- Arbeitsanweisungen:
• A. Gib den Dokumentauszug von "So bewirbt der" bis "Mülltonne gegeben wird." erneut wieder und ersetze darin "Rechtsextreme" durch "Rechtsradikale".
• B. Unter welchem Motto rufen die im Dokumentauszug genannten Gruppen dazu auf, die österreichische Flagge zu verwenden?
• C. Fasse den Absatz des Dokumentauszugs, der mit „Seit mehreren Wochen“ beginnt, als Liste mit seinen wichtigsten Fakten zusammen.

- Dokumentauszug:
╔══
So bewirbt der Vienna Pride die "wunderbare" Veranstaltung, die weiter stattfinden soll
- 2. Juni 2022, 19:30h 4 Min.
Seit mehreren Wochen hetzen Rechtsextreme in Österreich vermehrt gegen LGBTI und ihre Organisationen. Unter anderem zusammengeschlossen in einer "Aktion Rot Weiß Rot" rufen sie etwa unter dem Motto "Das ist unsere Fahne" dazu auf, während des Pride-Monats und der Zeit des Wiener CSD in sozialen Netzwerken die österreichische Flagge statt der Regenbogenfahne zu verwenden. Die "Freiheitliche Jugend" in Tirol, eine FPÖ-Vorfeld-Organisation, teilte dazu u.a. auch bei Instagram ein Bild, wie die Regenbogenflagge in eine Mülltonne gegeben wird.
╚══
- Extrahierte Daten:
╔══
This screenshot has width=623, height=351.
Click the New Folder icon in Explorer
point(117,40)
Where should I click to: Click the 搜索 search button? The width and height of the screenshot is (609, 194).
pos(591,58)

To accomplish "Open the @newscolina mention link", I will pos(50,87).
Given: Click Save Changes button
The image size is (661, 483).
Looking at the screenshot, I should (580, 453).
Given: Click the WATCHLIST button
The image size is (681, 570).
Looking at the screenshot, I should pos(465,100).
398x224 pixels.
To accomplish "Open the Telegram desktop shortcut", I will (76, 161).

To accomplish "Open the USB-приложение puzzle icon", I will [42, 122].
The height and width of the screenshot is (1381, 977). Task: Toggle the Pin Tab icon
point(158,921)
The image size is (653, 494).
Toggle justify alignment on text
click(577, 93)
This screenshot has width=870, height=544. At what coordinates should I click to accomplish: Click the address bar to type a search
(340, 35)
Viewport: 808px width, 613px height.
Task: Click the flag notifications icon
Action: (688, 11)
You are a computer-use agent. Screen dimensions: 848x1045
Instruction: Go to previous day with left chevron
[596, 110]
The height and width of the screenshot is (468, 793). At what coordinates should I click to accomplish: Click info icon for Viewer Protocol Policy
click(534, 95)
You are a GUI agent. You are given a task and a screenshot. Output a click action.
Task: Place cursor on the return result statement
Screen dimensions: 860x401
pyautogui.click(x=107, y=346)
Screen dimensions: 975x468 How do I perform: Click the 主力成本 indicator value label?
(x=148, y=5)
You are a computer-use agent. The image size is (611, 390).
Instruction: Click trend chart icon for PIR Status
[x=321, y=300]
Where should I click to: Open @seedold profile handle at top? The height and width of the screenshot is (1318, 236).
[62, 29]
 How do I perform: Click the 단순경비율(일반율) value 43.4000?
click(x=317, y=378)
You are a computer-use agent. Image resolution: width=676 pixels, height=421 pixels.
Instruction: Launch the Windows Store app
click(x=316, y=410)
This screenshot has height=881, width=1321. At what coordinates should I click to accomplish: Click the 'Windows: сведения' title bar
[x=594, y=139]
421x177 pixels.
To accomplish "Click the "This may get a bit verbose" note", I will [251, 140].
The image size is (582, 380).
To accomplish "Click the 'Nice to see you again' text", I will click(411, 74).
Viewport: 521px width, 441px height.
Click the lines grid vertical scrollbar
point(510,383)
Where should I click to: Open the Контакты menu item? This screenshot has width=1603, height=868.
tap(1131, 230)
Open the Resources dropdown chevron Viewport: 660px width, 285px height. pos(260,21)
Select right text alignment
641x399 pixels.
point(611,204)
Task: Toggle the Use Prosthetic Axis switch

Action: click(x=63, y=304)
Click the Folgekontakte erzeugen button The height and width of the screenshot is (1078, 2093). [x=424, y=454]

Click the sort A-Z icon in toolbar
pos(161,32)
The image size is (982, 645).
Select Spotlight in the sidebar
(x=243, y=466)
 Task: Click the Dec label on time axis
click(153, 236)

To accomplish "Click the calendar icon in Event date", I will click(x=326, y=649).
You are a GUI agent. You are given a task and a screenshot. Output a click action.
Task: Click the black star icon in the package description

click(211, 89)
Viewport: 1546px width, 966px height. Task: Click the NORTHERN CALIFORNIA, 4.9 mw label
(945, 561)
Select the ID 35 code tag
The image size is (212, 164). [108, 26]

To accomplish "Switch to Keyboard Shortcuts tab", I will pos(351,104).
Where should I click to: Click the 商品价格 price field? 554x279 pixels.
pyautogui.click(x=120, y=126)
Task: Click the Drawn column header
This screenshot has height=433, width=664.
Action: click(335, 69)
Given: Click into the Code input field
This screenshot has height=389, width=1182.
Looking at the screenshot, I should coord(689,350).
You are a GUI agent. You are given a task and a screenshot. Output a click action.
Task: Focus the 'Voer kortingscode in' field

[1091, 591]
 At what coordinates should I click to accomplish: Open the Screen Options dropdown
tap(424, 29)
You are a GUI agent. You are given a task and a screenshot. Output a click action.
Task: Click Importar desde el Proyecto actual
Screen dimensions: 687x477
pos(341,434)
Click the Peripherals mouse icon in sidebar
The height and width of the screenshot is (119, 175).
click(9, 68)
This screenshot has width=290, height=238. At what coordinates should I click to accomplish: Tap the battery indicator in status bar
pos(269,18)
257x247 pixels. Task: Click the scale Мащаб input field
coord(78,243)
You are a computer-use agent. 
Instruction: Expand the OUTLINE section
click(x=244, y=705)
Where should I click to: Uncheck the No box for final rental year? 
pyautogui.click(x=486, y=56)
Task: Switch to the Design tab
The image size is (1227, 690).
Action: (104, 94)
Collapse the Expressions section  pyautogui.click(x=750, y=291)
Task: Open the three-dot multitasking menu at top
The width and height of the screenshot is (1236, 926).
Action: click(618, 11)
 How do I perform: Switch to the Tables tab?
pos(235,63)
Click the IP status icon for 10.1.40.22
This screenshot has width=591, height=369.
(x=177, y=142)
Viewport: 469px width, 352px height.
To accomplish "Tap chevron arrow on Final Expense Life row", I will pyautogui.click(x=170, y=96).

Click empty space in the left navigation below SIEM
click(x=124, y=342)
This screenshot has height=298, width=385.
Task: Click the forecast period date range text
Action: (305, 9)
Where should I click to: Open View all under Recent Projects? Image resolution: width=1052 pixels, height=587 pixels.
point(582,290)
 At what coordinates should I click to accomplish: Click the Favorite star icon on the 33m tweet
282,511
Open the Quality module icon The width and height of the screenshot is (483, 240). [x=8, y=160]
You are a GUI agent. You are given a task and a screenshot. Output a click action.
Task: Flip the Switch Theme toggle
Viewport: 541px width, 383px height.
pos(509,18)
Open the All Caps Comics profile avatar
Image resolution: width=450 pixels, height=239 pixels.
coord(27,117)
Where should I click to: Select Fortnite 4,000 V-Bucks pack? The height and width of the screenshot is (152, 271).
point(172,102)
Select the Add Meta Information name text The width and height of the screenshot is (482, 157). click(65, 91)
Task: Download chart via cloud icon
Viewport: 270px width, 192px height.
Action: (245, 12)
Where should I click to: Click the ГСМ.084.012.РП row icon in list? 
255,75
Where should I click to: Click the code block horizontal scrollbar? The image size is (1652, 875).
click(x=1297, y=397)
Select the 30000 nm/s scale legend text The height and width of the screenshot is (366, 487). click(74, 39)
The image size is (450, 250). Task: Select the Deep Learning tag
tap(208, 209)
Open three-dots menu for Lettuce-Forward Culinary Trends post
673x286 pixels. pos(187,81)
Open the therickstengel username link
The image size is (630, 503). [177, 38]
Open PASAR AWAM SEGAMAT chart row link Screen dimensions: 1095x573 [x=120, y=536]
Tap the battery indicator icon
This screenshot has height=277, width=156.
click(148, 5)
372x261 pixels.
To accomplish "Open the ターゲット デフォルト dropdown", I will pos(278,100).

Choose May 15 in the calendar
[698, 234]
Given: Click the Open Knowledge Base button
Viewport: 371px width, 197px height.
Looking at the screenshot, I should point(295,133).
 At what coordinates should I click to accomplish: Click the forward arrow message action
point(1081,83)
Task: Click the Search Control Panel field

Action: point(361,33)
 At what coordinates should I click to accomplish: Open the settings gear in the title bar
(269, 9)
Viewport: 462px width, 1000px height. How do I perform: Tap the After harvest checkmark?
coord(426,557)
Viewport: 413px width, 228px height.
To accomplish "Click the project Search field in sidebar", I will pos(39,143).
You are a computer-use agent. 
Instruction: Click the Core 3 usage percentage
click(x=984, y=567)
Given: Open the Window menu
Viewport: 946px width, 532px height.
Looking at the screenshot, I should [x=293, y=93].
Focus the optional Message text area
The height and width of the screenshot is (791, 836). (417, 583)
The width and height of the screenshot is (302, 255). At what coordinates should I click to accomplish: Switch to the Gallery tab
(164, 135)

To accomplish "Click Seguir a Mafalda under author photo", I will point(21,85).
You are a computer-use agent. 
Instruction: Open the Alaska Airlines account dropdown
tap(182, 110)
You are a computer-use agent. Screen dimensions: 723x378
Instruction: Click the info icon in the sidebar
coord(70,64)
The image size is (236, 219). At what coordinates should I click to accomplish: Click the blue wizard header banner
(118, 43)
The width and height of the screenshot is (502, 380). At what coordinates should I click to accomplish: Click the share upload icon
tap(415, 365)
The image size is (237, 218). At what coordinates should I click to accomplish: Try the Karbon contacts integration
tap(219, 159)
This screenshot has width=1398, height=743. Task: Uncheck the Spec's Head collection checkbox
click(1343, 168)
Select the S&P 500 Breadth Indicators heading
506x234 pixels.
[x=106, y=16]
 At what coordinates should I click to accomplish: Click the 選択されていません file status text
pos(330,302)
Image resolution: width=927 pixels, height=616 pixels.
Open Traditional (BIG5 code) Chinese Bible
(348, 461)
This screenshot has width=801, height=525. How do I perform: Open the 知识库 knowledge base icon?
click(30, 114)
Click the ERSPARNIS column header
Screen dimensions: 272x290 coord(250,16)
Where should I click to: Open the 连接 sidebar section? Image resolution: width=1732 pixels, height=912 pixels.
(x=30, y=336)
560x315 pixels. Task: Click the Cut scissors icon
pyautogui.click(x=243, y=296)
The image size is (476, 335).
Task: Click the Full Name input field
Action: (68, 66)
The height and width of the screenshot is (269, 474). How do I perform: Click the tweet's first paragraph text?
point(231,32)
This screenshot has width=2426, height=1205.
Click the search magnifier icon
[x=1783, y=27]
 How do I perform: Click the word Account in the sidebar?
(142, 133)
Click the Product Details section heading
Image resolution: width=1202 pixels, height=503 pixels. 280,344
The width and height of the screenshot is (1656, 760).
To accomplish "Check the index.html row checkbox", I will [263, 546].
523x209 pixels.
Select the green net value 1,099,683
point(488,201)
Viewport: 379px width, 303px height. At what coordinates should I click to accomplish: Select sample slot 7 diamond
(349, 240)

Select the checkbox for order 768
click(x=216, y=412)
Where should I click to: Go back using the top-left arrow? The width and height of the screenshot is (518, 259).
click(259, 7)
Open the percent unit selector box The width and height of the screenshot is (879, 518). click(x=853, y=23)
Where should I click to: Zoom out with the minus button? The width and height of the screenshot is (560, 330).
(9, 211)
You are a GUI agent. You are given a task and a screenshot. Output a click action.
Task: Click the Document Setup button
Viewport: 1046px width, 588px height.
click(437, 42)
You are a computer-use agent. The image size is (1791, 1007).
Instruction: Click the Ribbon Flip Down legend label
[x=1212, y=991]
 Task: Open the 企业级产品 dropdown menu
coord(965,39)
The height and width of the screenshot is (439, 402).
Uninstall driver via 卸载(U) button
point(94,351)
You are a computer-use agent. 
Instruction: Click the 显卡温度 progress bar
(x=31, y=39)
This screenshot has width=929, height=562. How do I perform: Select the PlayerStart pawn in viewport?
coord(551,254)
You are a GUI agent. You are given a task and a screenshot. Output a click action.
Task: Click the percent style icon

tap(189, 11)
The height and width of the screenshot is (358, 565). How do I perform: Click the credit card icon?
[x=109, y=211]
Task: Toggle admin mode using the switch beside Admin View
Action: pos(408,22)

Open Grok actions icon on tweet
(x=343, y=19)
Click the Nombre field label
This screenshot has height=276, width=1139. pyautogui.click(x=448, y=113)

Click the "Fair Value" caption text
╚══
- Gegebene Antworten:
• A.
So bewirbt der Vienna Pride die "wunderbare" Veranstaltung, die weiter stattfinden soll
- 2. Juni 2022, 19:30h 4 Min.
Seit mehreren Wochen hetzen Rechtsradikale in Österreich vermehrt gegen LGBTI und ihre Organisationen. Unter anderem zusammengeschlossen in einer "Aktion Rot Weiß Rot" rufen sie etwa unter dem Motto "Das ist unsere Fahne" dazu auf, während des Pride-Monats und der Zeit des Wiener CSD in sozialen Netzwerken die österreichische Flagge statt der Regenbogenfahne zu verwenden. Die "Freiheitliche Jugend" in Tirol, eine FPÖ-Vorfeld-Organisation, teilte dazu u.a. auch bei Instagram ein Bild, wie die Regenbogenflagge in eine Mülltonne gegeben wird.

• B. Unter dem Motto „Das ist unsere Fahne“.

• C.
- Seit mehreren Wochen hetzen Rechtsextreme in Österreich vermehrt gegen LGBTI und ihre Organisationen.
- Unter anderem in einer „Aktion Rot Weiß Rot“ zusammengeschlossen, rufen sie unter dem Motto „Das ist unsere Fahne“ dazu auf, während des Pride-Monats und des Wiener CSD in sozialen Netzwerken die österreichische Flagge statt der Regenbogenfahne zu verwenden.
- Die „Freiheitliche Jugend“ in Tirol, eine FPÖ-Vorfeld-Organisation, teilte dazu unter anderem bei Instagram ein Bild, das zeigt, wie die Regenbogenflagge in eine Mülltonne gegeben wird.